Бегущие по мирам
Шрифт:
На другой же день она покинула дом. Снялась с хлебного места, где доживала в почете свои дни. Просто встала до зари, связала в узелок пожитки и, не сказавшись никому, вышла в боковую калитку. И куда старую понесло? Совсем из ума выжила, порешили слуги.
Однако ж и они замечали странные, пугающие вещи.
У барчонка не порхали над колыбелькой бабочки. Ловко нарезав бабочек из цветной бумаги, нянька пускала их кружить над младенчиком, но они не кружили – опадали сразу же, как мертвые листья, сыпались на вышитое шелками одеяльце, на стиснутые кулачки и вечно насупленное, готовое к реву личико ребенка. Нянька сердилась на докуку. Младенец неотступно требовал внимания, ни мгновения не желая занимать себя сам. Такой же беспокойный, требовательный был у него взгляд. Глаза равнодушно скользили по вещам, ни на чем не останавливаясь, ничем не зачаровываясь, словно ребенок ни видел в вещах души, не слышал их разговора. А ведь дети видят
У подросшего Боруна не плясали соломенные куколки. Он уже вошел в какой-никакой разум, понимал, что с ним что-то не так, да и видел уже, как играют другие дети – простые, в обноски одетые дети конюхов, швей, слуг. У тех, голопятых, крикливых, совершенно неотесанных, дамы-лучинки с бутонными головками и юбками из пышных садовых цветов ходили друг к другу в гости, лаяли слепленные из глины кособокие собачки, солдаты-щепочки потешно схватывались друг с другом в нешуточных поединках.

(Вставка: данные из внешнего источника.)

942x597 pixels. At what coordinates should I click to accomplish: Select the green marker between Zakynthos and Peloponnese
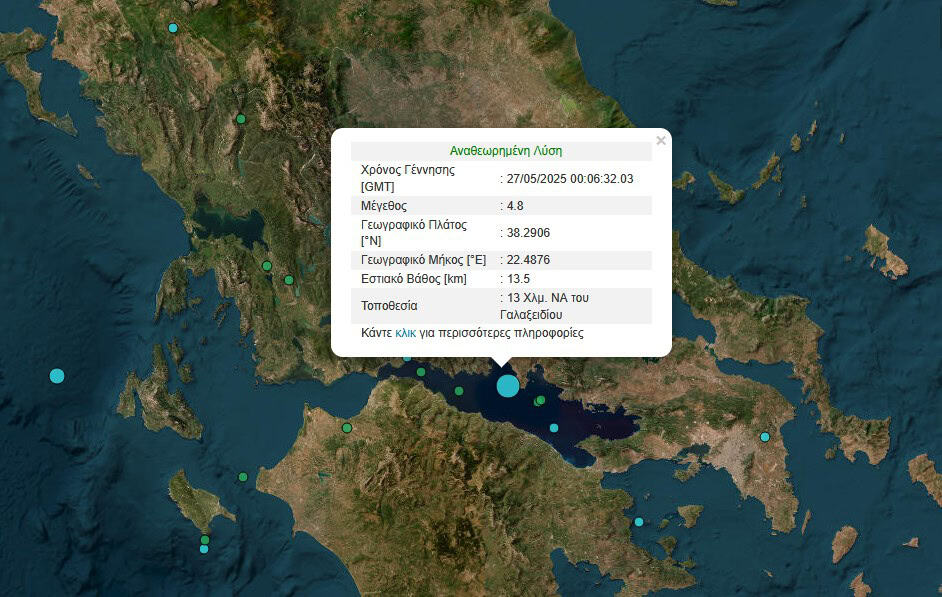tap(242, 477)
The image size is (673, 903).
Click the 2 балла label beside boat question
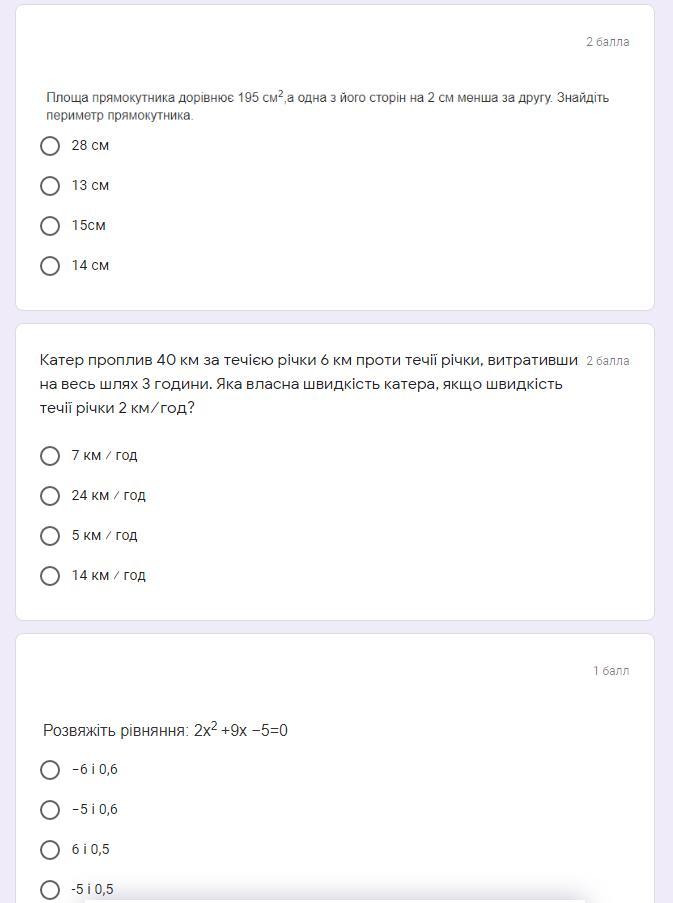607,361
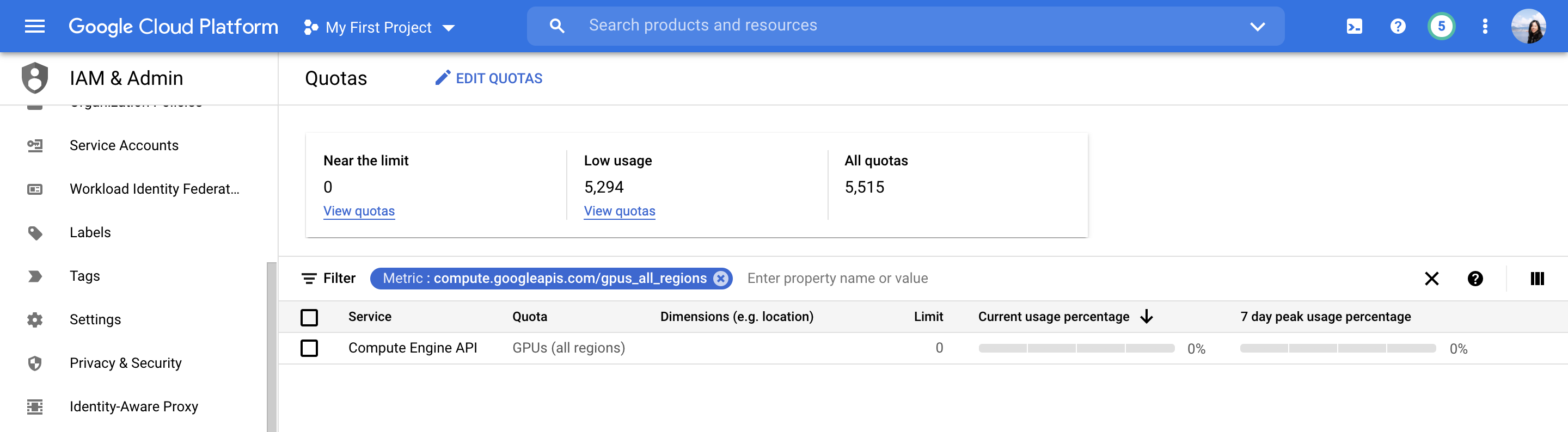Expand the search bar dropdown arrow

(1257, 26)
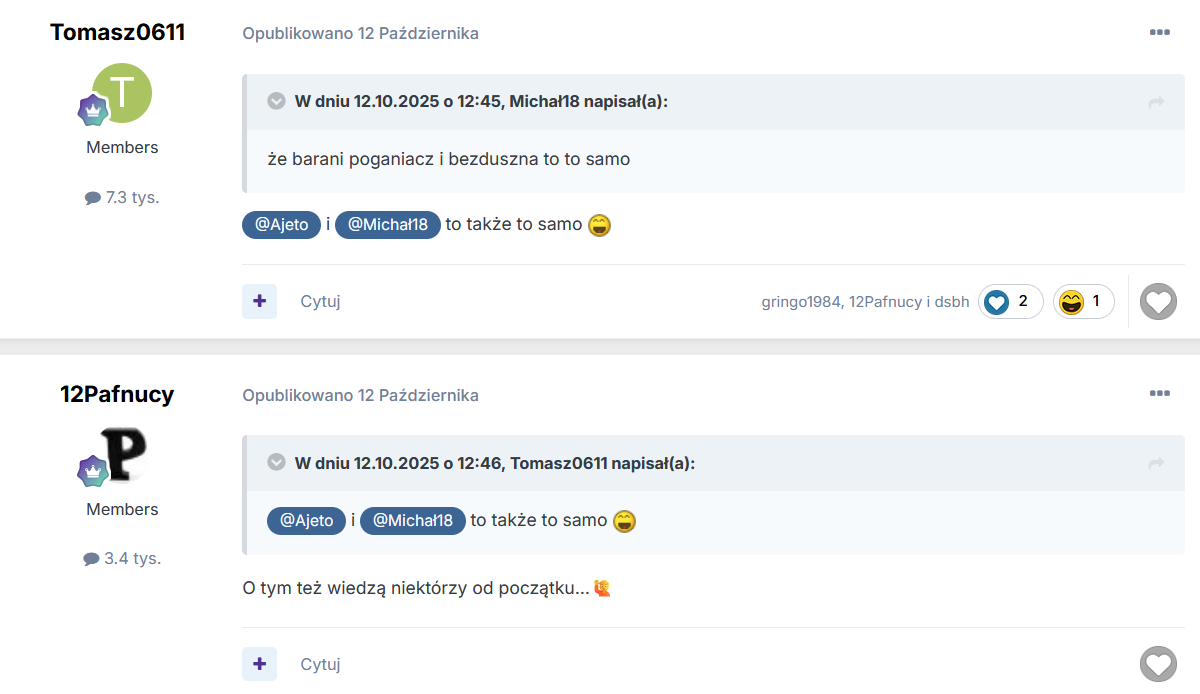Click 12Pafnucy's purple rank badge
The width and height of the screenshot is (1200, 694).
[93, 472]
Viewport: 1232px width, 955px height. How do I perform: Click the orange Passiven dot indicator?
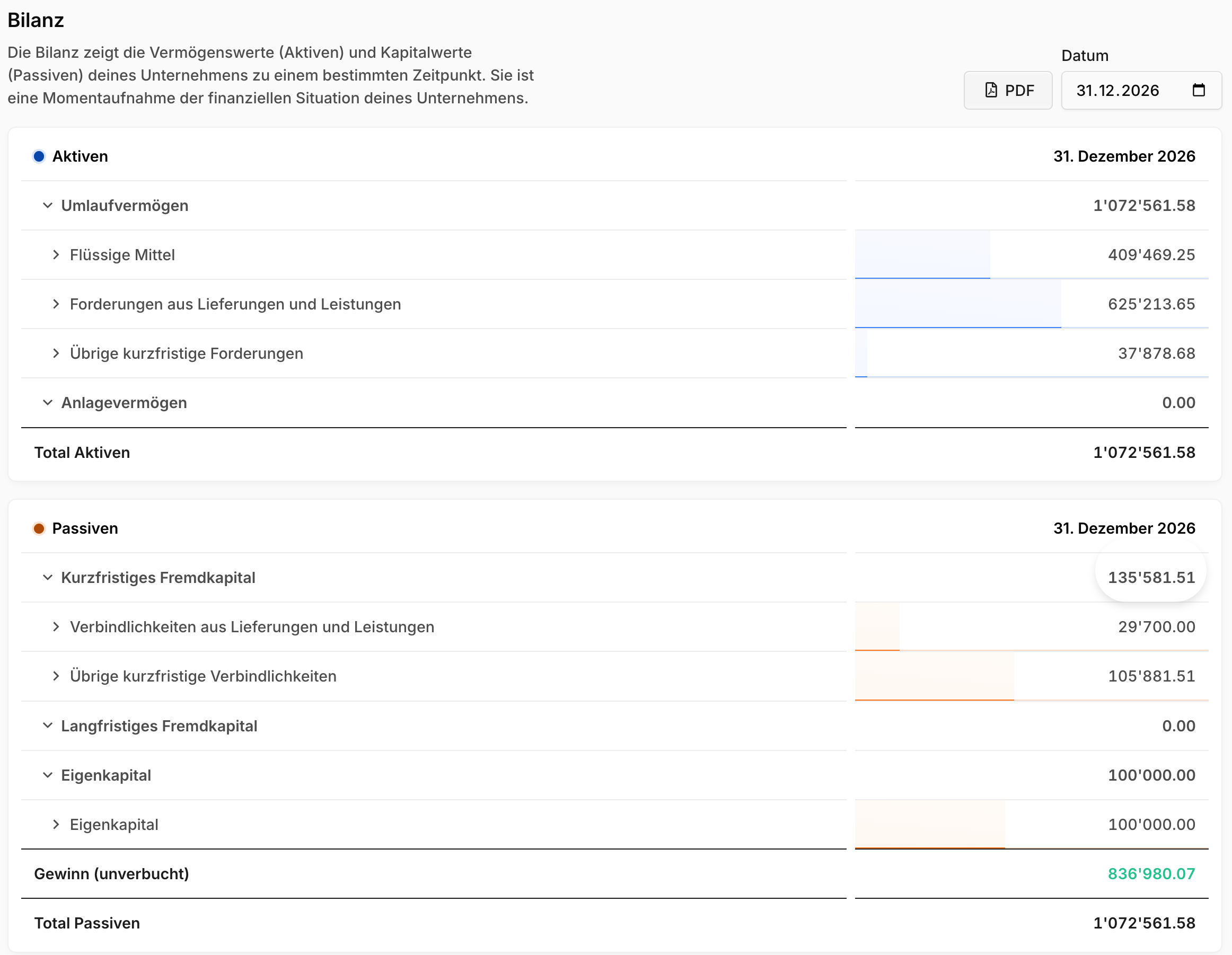coord(39,528)
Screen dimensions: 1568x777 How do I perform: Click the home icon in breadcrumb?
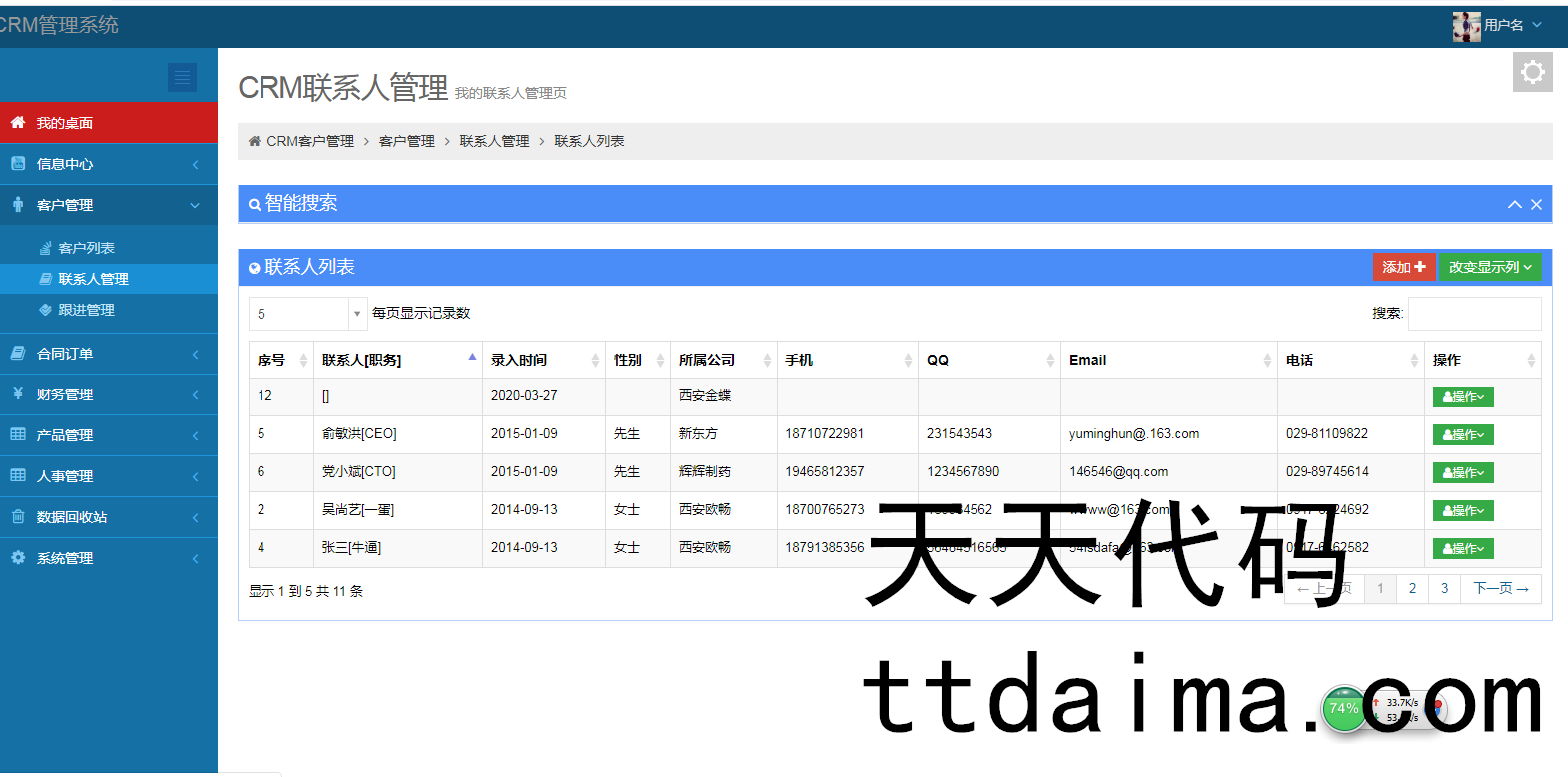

Борун смотрел и бесился от бессилия. Для него все это были просто отломанные цветочные головки, просто щепки, просто комочки глины. Он не мог подчинить их, не мог заставить служить себе. И он, визжа и рыдая, кидался на оборвышей, объединенных общей тайной, вступивших в сговор с вещами и друг другом против него, Боруна, не простого, а особенного мальчика, самого красивого, богатого, долгожданного. Лучшего. Мать, бабка, даже отец, вообще-то равнодушный ко всему, кроме денег и славы собственного имени – но давно крошкой сыном прирученный, – вставали стеной между ненаглядной кровинушкой и остальным миром.
Гнусным служанкиным детям доставались затрещины, летели в костер нехитрые игрушки под горький рев малышни, тут же готовой утешиться очередной находкой: лоскутком, бумажным обрывком, деревянной чурочкой – любым пустяком. А для Боруна заказывали не игрушки – шедевры. Настоящие маленькие крепости и дворцы, солдат в форме, воссозданной до последней детальки, крохотные позолоченные кареты, в которые можно было запрячь оклеенных замшей лошадей. Борун сидел в огромной игровой комнате на полу, забросанном в три слоя ценными коврами и шкурами – от сквозняков, и упорно передвигал, перекладывал дорогие хрупкие вещи, открывал и закрывал крохотные дверцы и ставенки, прилаживал на спины замшевым скакунам кавалеров, несуразно топырящих жесткие ноги. Вещи оставались просто вещами – дорогими, красивыми, мертвыми. И ребенок, пытаясь с мясом выдрать из них сокровенную тайну, добраться-таки до пресловутой «души», о которой все толковала дура-нянька, разломал не одно чудо миниатюрного ремесла. Конечно, все враки, не было там ничего. Дерево было, гладко отполированное, плотное, железо было, кожа, золото, парча.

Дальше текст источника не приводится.